Here’s what to expect from Biden on climate change in his first days in office, based on a review of his climate plans:
Perhaps the biggest action to watch for: Biden is promising on his first day to sign executive orders “with unprecedented reach that go well beyond” what the Obama administration set out to achieve.
Those executive orders, environmentalists say, will be critical to sending a signal to government agencies that climate change is a priority.
It’s expected Biden could seek to, through executive order, set the United States on a path to achieve net-zero emissions by 2050 and a carbon-free power sector by 2035. Biden has also pledged to set a goal for the U.S. to conserve 30% of U.S. lands and waters by 2030, as well as establish targets to increase reforestation and expand renewable energy on federal lands.
Biden is also likely to task specific federal agencies with beginning work to rewrite Trump-era environmental rollbacks, set stricter emissions mandates, limit fossil fuel production, and ramp up clean energy generation.
Top of the list for the EPA, for example, would be to set requirements for oil and gas facilities to reduce emissions of the potent greenhouse gas methane, said Conrad Schneider, advocacy director at the Clean Air Task Force. Biden could also direct the EPA to rewrite carbon emissions limits for power plants that the Trump administration weakened, he said.
Biden has also pledged to direct the EPA and Transportation Department to set stricter fuel economy standards for passenger cars and to restore California’s ability to set its own tailpipe greenhouse gas limits.

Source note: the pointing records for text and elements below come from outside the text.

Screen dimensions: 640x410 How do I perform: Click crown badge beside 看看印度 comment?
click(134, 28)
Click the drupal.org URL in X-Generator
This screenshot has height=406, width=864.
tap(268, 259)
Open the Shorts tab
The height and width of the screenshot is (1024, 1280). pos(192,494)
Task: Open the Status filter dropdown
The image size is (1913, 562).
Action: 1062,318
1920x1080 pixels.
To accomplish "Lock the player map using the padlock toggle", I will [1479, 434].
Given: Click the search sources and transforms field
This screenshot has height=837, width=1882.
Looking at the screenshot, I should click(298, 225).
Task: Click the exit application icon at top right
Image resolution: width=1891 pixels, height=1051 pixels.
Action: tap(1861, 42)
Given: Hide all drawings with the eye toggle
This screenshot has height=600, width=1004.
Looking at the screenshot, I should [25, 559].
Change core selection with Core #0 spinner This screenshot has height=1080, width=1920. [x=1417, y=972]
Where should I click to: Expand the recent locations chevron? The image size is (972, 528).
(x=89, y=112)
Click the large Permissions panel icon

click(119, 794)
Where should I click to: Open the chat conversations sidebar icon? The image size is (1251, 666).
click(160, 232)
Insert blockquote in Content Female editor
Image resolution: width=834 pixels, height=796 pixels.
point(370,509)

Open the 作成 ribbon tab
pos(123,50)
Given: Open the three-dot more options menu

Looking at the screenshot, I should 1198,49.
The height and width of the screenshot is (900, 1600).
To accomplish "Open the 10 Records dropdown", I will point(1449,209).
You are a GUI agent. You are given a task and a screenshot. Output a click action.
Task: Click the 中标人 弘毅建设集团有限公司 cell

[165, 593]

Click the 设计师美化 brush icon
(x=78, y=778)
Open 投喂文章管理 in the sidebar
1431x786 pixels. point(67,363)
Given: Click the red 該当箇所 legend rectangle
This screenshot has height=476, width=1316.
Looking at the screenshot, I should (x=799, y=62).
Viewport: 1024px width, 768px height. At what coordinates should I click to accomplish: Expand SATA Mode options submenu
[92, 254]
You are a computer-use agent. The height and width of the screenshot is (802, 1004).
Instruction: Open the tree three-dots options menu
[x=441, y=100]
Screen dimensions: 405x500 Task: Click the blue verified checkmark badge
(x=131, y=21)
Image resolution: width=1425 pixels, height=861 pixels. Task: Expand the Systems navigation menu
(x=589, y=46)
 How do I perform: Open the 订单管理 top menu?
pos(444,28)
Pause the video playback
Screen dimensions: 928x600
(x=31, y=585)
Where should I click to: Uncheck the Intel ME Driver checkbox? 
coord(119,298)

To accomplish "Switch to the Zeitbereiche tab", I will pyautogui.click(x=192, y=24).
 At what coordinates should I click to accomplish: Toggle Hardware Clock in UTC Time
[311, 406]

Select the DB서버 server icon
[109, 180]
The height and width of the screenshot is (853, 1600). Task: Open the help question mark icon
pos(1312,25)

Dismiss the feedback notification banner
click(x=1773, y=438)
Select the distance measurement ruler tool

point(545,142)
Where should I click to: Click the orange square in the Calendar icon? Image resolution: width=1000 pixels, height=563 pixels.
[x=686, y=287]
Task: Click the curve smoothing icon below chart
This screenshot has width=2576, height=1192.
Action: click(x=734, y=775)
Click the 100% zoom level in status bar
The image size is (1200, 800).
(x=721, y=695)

In addition, any day one executive order could be the first place Biden directs the Interior Department to restrict fossil fuel development on public lands. Biden has promised to bar new federal leasing for oil and gas on federal lands and waters.
Other actions Biden has promised in his climate plan for which directives could appear in a day one executive order:
- Directing the federal government to purchase more clean energy, electric cars, and other low-carbon technologies.
- Ordering the Energy Department to set tighter energy efficiency standards for appliances and buildings.
- Requiring that federal permitting of infrastructure, energy, and other projects assess the effects they would have on greenhouse gas emissions.
- Directing financial agencies such as the Securities and Exchange Commission to require public companies to disclose the risks they face from climate change and how much greenhouse gases they emit.
Biden has said repeatedly he will begin the process to rejoin the Paris climate agreement on his first day, after which the U.S. could be a formal member again after a 30-day waiting period.
However, he has pledged to take several other steps in his first 100 days internationally:
- Convene a world summit with the leaders of major emitting countries to call on them to make more aggressive pledges to slash greenhouse gases.
- “Lock in” emissions mandates consistent with global agreements to cut greenhouse gases from the shipping and aviation sectors.
- “Embrace” a global deal to limit climate-warming coolants known as hydrofluorocarbons, which could avoid 0.5 degrees Celsius of warming if governments meet their targets.
What about Congress?
Much of what Biden is promising in his first days in office he is hoping to do through executive action alone. Nevertheless, his climate plan does include working with Congress.
Biden pledged to “demand” Congress pass legislation in the first year of his term that sets enforceable emissions targets for no later than 2025, makes “historic” investments in clean energy and climate change research, and spurs “rapid deployment” of clean energy across the country.
What pull Biden has with Congress, however, will depend on how the Georgia Senate runoff elections shake out in early January. If Republicans retain control of the Senate, Biden is likely constrained to less aggressive clean energy spending measures, along the lines of the innovation measure Congress passed this month as part of a year-end spending package funding low-carbon technologies such as carbon capture and advanced nuclear power.